War still rages at Tottenham
There has been a paradox in Tottenham’s performances this season. On the one hand it has struggled to score goals – fewer than any other team in the top half of the table – and yet on the other it has had more shots per game than any other side. Generally speaking, it takes nine shots to score a goal – a figure that has remained remarkably constant over time; Tottenham this season has averaged 17.6 shots per game, but under a goal per game.
There are two possible explanations: either Tottenham has been unlucky and so is due some goals or it is creating the wrong type of chance and having too many shots from range rather than being more patient in its build-up play and creating fewer but better chances. Given 55% of its shots have been from outside the box – the fifth highest proportion in the league – and only 4% from inside the six-yard box, the second lowest in the league, the suggestion is that there has been too much shooting from distance. Even so, Tottenham was probably due some luck with those long-rangers and, away at Fulham, it got it.
In many ways the win at Fulham was typical of Tottenham this season: 60% possession, 18 shots and Paulinho missing chances. It conceded 16 shots, more than normal, and there was a clear anxiety and edginess about Spurs but the fundamental problems were familiar: a lack of rhythm, a lack of penetration, a lack of incisiveness, none of which are unusual in a side that introduced seven new players in the summer.
When Ashkan Dejagah gave Fulham the lead, Andre Villas-Boas must have thought that, once again, his luck was out. But this time Spurs hit back and found two goals thanks to, as Villas-Boas put it, “two moments of inspiration". Vlad Chiriches scored with a 30-yard volley and then Lewis Holtby also got his first Premier League goal with a fearsome left-foot shot. Since a 6-0 capitulation to Manchester City that gave impetus to the thought that Villas-Boas might not be long for the job, Spurs have won at Tromso in the Europa League, had the better of a draw against Manchester United and now beaten Fulham and the pressure has begun to ease.

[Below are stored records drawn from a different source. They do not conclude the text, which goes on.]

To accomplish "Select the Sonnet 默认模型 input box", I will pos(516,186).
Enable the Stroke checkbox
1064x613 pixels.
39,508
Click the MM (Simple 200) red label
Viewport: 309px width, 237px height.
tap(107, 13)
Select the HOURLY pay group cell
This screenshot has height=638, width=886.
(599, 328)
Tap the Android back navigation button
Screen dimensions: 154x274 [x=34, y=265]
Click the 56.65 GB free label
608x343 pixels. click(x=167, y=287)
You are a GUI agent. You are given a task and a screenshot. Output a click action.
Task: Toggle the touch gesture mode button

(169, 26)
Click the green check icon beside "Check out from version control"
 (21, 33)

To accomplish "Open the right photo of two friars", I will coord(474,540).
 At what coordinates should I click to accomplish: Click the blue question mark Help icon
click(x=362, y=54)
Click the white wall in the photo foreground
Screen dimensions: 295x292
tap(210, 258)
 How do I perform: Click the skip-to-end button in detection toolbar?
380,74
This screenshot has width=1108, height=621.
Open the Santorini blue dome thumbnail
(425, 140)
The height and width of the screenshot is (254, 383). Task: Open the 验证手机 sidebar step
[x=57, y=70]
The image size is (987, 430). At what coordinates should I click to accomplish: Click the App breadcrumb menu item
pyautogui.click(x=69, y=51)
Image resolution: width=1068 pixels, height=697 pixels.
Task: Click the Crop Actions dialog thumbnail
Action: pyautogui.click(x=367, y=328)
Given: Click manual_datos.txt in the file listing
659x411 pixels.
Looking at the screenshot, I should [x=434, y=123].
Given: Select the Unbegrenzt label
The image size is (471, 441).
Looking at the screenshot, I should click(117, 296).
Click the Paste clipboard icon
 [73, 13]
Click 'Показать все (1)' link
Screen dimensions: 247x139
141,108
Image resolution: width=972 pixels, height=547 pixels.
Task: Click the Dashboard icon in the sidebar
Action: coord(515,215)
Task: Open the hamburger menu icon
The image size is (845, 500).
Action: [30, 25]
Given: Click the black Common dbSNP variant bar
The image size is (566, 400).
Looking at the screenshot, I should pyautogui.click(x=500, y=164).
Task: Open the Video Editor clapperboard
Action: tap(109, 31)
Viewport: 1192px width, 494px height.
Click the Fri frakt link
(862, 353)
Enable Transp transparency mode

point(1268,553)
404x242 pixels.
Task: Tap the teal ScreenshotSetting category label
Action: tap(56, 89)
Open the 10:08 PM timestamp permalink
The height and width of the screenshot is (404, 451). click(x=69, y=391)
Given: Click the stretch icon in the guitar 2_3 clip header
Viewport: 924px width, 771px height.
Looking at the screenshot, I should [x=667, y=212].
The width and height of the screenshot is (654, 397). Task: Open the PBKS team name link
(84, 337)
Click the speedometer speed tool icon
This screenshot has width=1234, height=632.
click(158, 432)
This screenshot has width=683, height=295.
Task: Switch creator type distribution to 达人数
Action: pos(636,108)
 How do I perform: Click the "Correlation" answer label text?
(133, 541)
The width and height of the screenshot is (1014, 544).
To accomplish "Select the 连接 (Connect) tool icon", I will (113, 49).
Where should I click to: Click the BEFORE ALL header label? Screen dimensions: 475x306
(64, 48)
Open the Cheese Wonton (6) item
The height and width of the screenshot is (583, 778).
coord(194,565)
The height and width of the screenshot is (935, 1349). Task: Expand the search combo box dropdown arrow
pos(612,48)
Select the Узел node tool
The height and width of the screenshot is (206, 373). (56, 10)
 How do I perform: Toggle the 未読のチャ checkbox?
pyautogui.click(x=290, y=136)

"To complete the bounce-back, if we can say that, it would be great to win at Sunderland (on Saturday),” Villas-Boas said. "To do that after a midweek Premier League fixture and after a good draw against Man United, that would show we really are alive. Some surprising results today helped us come up a couple of places in the league table – and now a couple of wins could bring us back into the frame for the top four."
Villas-Boas didn’t seem bothered by the issue of where Spurs should be shooting from and in fact seemed to suggest that they have been too intricate against massed defenses in the past. "We have to do it more often now, when teams drop back, to have a go from outside the box,” he said. "This time it worked. We had lots of shots against a side like Newcastle but couldn’t break them. This time we were fortunate that they ended up in the back of the net."
The pressure, though, hasn’t gone completely. The situation is different to the one Villas-Boas faced at Chelsea, in that this time the players seem broadly supportive of him, but there have been rumblings of disquiet from within the club and the events of the past week have made clear that Villas-Boas has his doubters within football as a whole.
In part, there is a wider battle going on here. Villas-Boas, with no playing pedigree, is one of the new breed of managers. He is a technocrat, an analyst of data, somebody who believes in numbers and study, dossiers and research, rather than the instinct and quick wit of the more traditional managers.
Football has always been a conservative sport. It dislikes innovation, it prefers the old certainties, and that has ramifications for Villas-Boas. He has no network of support; no managers he used to play for or with to offer support, no tame journalists to defend him. He is an outsider and the modernity of his methods makes him, in the eyes of many, suspicious. So when things start to go wrong, there are plenty ready to stick the boot in, few willing to go out on a limb and plead for time for him.
Villas-Boas himself hasn’t helped that situation with his occasional spikiness. Of course he has every right to defend himself if he feels a journalist has wronged him – as he did after the 2-2 draw against United last Sunday – but do it too often and it starts to seem petulant and raises the question of what he is like in his day-to-day dealings with staff. And do it in public when the cameras are on and it overshadows all else: the narrative last Sunday could easily have been about Spurs fighting back after their 6-0 defeat to Manchester City to dominate United for long spells, but the story became an under-pressure Villas-Boas hitting back at his critics. Even to answer back increased the impression of a man under pressure – just as his request that a Tromso fan who was abusing him during last Thursday’s Europa League tie in Norway made him look thin-skinned.
Sometimes feigning imperturbability can be the greatest show of authority.
It’s ludicrous, obviously, to suggest a manager should be judged by how he behaves in press conferences, but equally that behavior can help color the mood – which can in turn have a knock-on effect on form and results. If a scrambling win over Fulham is followed by victory at the Stadium of Light, then that mauling at City can perhaps begin to be written off as a one-off.
The 10-point gap to the leaders Arsenal means a title challenge – always unlikely – can probably be written off, but Spurs are only three points off fourth and qualifying for the Champions League, realistically, has to be the target – that, and bedding in the newcomers so that a sustained tilt at the top next season becomes plausible and the doubters can be persuaded that Villas-Boas is the man for the job.